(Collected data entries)

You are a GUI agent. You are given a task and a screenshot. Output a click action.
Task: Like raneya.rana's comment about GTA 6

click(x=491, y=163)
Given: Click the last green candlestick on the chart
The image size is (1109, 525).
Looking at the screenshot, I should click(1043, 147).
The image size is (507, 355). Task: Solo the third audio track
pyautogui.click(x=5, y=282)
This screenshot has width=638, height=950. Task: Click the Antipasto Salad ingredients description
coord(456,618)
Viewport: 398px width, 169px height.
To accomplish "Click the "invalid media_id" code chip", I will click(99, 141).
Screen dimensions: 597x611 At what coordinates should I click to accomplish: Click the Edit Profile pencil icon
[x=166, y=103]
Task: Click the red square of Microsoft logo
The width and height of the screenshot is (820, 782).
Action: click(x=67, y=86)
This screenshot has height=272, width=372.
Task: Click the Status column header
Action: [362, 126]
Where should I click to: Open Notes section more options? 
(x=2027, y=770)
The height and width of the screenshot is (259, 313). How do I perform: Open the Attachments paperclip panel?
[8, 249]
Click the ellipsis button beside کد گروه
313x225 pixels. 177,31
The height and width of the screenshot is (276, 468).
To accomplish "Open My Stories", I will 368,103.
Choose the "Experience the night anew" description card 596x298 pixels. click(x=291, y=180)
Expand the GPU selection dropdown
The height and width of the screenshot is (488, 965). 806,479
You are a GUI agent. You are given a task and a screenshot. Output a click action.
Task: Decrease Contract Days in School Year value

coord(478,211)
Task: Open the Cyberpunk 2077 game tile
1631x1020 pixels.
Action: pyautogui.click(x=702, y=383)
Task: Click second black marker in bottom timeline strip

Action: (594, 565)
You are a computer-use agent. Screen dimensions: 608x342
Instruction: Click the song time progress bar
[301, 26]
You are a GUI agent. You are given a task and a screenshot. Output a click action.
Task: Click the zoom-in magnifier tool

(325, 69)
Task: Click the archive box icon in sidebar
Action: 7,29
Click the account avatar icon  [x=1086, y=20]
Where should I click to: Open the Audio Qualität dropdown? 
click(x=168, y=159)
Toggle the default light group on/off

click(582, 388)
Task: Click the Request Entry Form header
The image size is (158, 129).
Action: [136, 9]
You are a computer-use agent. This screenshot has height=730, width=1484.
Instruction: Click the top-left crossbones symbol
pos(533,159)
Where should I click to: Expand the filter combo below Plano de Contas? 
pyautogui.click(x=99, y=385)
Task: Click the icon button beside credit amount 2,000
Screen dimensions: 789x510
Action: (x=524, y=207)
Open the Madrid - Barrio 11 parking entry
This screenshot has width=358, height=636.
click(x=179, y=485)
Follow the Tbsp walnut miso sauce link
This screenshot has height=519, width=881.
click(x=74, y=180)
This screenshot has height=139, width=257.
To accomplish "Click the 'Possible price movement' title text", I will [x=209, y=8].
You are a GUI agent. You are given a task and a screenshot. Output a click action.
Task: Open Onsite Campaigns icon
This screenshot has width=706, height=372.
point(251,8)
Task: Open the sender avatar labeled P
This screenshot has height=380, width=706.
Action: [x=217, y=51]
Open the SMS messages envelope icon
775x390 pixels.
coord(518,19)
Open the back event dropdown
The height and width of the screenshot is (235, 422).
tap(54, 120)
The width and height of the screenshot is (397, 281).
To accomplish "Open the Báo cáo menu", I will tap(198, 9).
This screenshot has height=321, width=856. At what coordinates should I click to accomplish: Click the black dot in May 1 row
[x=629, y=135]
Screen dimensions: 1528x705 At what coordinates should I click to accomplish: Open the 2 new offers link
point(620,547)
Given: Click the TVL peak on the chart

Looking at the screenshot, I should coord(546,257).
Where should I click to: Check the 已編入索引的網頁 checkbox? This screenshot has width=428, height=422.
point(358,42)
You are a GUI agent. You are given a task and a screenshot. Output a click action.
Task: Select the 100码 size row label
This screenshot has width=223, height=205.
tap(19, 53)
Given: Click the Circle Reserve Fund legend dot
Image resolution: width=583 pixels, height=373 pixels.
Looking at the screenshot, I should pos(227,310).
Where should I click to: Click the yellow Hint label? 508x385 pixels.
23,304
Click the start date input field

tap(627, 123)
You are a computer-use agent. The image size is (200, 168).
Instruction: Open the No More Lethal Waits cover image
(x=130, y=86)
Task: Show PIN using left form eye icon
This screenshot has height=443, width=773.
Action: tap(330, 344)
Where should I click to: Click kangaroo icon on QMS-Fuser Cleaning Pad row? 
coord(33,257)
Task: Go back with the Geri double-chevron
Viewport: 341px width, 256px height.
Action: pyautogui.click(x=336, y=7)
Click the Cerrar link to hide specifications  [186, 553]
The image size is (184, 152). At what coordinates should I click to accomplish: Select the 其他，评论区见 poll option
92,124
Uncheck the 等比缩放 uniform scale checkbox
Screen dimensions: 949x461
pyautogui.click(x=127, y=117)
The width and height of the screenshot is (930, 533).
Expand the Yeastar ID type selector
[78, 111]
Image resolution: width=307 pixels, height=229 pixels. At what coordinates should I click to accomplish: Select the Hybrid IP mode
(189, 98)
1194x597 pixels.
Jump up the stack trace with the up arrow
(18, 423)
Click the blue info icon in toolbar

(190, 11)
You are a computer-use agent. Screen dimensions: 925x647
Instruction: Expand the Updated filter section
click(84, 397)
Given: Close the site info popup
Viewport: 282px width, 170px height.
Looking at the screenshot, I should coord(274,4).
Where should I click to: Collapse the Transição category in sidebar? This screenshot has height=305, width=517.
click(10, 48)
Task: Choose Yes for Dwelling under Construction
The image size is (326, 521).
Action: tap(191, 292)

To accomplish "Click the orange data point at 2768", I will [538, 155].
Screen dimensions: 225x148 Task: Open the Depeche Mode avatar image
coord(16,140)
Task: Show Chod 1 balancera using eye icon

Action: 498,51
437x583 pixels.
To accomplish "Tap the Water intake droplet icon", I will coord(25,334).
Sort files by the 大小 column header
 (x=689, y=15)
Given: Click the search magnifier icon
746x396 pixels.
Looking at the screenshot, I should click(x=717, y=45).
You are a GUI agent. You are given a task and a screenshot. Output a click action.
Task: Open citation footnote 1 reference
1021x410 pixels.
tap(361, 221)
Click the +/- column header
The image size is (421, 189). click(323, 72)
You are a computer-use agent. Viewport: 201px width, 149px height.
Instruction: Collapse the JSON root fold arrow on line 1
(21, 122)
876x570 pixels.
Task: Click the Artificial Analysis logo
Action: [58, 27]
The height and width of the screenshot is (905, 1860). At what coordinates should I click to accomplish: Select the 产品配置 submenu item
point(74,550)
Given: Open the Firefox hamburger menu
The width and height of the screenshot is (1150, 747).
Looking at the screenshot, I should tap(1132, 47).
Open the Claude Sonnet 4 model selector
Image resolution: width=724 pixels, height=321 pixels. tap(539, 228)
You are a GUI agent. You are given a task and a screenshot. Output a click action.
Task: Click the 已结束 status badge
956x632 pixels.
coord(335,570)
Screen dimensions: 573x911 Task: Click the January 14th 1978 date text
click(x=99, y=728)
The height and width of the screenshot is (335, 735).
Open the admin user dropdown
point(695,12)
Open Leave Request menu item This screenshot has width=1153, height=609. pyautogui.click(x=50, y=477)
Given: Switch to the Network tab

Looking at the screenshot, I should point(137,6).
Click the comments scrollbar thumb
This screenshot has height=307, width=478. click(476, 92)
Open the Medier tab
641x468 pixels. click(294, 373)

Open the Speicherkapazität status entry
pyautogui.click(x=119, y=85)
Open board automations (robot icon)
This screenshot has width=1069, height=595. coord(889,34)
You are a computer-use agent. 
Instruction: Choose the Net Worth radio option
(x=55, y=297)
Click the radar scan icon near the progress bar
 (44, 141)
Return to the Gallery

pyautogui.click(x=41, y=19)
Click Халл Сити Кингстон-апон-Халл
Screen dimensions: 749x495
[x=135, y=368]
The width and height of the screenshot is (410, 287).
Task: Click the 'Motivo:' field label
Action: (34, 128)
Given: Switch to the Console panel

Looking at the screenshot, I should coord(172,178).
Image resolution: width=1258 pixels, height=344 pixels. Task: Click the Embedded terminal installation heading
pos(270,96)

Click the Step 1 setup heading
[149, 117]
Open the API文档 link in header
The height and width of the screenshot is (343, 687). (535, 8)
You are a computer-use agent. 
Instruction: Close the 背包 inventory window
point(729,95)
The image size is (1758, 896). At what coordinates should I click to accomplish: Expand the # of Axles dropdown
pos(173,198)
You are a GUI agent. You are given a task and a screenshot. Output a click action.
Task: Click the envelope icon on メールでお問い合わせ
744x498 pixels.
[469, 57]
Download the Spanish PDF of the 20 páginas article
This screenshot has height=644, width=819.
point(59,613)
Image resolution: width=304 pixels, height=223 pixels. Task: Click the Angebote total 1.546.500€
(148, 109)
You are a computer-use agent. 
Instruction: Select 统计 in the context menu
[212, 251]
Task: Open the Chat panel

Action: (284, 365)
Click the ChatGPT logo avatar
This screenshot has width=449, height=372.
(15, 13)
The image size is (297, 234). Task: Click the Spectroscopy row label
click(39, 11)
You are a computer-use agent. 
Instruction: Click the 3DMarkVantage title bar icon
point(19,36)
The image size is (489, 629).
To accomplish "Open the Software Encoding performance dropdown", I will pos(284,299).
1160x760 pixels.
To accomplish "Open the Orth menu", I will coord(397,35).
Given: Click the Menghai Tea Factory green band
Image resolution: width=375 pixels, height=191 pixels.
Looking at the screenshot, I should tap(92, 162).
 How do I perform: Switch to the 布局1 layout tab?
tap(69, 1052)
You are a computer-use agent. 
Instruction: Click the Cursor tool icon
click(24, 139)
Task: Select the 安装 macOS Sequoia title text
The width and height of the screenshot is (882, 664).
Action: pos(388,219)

What this task involves
Whenever the word "back" appears in a line above, copy that line.

Result of this task
Open the back event dropdown
Task: Go back with the Geri double-chevron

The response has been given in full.